Across seminars and informal discussions, a consistent thread emerged: the true value of AI lies in whether it meaningfully improves a workflow or outcome. This approach pushed the conversation beyond model architecture or cutting-edge algorithms, toward questions of usefulness, user experience, and measurable impact. In other words, AI wasn’t evaluated based on what it could do, but what it should do — especially when embedded into real products and real user contexts.
This practical lens also reflected broader industry learnings. Too many projects fall into the trap of adding AI for its own sake, without answering the fundamental question: Does it help users, or does it distract them? At sTARTUp Day, founders and thought leaders alike emphasized the importance of grounding AI development in real business value, and of measuring its contribution through the lens of users and outcomes.
DeepTech: From Discovery to Scale
DeepTech may be hard to define, but its presence at sTARTUp Day was unmistakable. In Estonia, deep tech entrepreneurship is gradually transitioning from academic curiosity into a driving force with real economic and societal potential. The Deep Tech Lounge — a dedicated space at the event — provided both context and community, mapping out what it really takes to turn scientific discovery into scalable technology businesses.
Estonia’s deep tech ecosystem is still maturing, with much of the initial activity originating within academic institutions. But there’s momentum: revenues are rising, investor interest is real, and companies rooted in research are beginning to show sustainable growth trajectories. DeepTech sector leaders emphasised that this isn’t entrepreneurship that follows the typical startup script. Instead of rapid, feature-led iterations, deep tech requires patience, rigorous validation, and support frameworks that bridge research and commercialization.
The ecosystem’s progress is visible not only in dialogue, but in investment outcomes too. Deep tech companies have taken home significant support and recognition at pitching competitions, reinforcing the message that scientific foundations and commercial scalability are converging in Estonia faster than many anticipated.

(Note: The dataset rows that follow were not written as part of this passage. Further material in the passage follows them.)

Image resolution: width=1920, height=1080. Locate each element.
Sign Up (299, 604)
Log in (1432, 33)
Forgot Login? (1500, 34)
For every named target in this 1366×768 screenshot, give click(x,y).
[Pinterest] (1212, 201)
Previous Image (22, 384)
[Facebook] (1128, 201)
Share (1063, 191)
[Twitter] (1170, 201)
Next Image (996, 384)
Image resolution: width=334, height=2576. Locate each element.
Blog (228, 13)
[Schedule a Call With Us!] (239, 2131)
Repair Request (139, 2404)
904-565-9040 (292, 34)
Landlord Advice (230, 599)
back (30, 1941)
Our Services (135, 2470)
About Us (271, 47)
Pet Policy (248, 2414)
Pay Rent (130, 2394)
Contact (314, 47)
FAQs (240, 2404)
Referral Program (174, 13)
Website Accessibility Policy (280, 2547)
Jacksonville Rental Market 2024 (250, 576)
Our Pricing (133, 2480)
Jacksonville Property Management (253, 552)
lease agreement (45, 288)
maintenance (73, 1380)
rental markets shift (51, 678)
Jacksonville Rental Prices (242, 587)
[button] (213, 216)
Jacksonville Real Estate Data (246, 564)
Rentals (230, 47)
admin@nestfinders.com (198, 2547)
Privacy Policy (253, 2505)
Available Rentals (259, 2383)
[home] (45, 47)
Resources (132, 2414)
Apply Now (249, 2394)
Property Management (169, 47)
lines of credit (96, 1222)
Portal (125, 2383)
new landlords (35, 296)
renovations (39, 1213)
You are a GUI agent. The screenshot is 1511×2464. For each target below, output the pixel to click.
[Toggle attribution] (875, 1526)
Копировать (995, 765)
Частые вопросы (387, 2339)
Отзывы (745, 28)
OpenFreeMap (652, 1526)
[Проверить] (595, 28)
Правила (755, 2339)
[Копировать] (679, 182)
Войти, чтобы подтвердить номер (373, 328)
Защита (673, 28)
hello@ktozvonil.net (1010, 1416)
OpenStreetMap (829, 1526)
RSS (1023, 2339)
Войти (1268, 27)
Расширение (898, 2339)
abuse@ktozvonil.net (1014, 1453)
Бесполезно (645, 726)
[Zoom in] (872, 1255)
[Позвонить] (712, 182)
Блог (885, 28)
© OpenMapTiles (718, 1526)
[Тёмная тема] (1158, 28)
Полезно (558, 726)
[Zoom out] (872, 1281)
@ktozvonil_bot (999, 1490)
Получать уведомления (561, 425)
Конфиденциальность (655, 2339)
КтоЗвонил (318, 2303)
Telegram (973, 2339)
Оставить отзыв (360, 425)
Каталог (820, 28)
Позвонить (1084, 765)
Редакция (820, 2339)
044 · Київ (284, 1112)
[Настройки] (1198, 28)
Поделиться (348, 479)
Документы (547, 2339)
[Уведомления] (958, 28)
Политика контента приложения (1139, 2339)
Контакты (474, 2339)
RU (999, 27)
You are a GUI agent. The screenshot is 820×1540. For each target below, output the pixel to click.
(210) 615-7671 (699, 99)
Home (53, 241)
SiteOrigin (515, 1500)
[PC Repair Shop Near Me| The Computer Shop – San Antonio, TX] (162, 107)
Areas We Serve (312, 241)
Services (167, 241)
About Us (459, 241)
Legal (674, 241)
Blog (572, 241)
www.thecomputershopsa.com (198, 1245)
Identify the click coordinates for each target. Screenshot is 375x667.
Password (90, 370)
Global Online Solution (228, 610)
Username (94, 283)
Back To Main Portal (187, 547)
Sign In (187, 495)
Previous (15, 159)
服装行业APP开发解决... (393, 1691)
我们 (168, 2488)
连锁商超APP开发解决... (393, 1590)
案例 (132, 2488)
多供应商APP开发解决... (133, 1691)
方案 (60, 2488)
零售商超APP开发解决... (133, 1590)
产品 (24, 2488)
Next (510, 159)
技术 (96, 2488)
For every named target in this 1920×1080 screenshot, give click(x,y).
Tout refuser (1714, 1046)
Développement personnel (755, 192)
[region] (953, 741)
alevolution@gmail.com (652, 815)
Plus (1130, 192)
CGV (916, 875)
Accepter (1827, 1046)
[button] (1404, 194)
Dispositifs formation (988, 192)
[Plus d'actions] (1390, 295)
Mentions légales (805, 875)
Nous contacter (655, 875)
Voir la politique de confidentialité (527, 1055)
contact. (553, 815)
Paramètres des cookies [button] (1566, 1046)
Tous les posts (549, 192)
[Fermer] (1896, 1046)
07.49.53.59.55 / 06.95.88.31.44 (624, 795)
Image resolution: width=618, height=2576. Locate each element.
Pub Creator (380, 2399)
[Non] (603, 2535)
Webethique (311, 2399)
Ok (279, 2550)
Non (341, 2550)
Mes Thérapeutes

This shift matters not just for Estonia, but for any community seeking to elevate its startup ecosystem — deep tech demonstrates that high-impact innovation is not always about speed, but about depth, resilience, and strategic support.
Why sTARTUp Day 2026 Mattered?
What brought these threads together was sTARTUp Day’s blend of festival energy and substantive dialogue. Across stages and conversation corners, innovation wasn’t a slogan — it was a practice rooted in solving real, meaningful problems.
With over 300 startups, diverse investor presence, and practical seminars alongside deep discussions, the event illustrated the state of entrepreneurship in 2026: curious, purposeful, and increasingly grounded in real-world impact. From matchmaking sessions to expert Q&As, from demo hall discoveries to executive breakfasts, the ecosystem on display was both vibrant and pragmatic.
For anyone tracking the frontier of European innovation, sTARTUp Day reaffirmed a clear truth: the most exciting technologies are those that don’t just push boundaries, but also address measurable needs with discipline, clarity, and resilience. Whether in defence, AI, or deep tech, the startups and conversations at the event are shaping an entrepreneurial future that is as thoughtful as it is ambitious.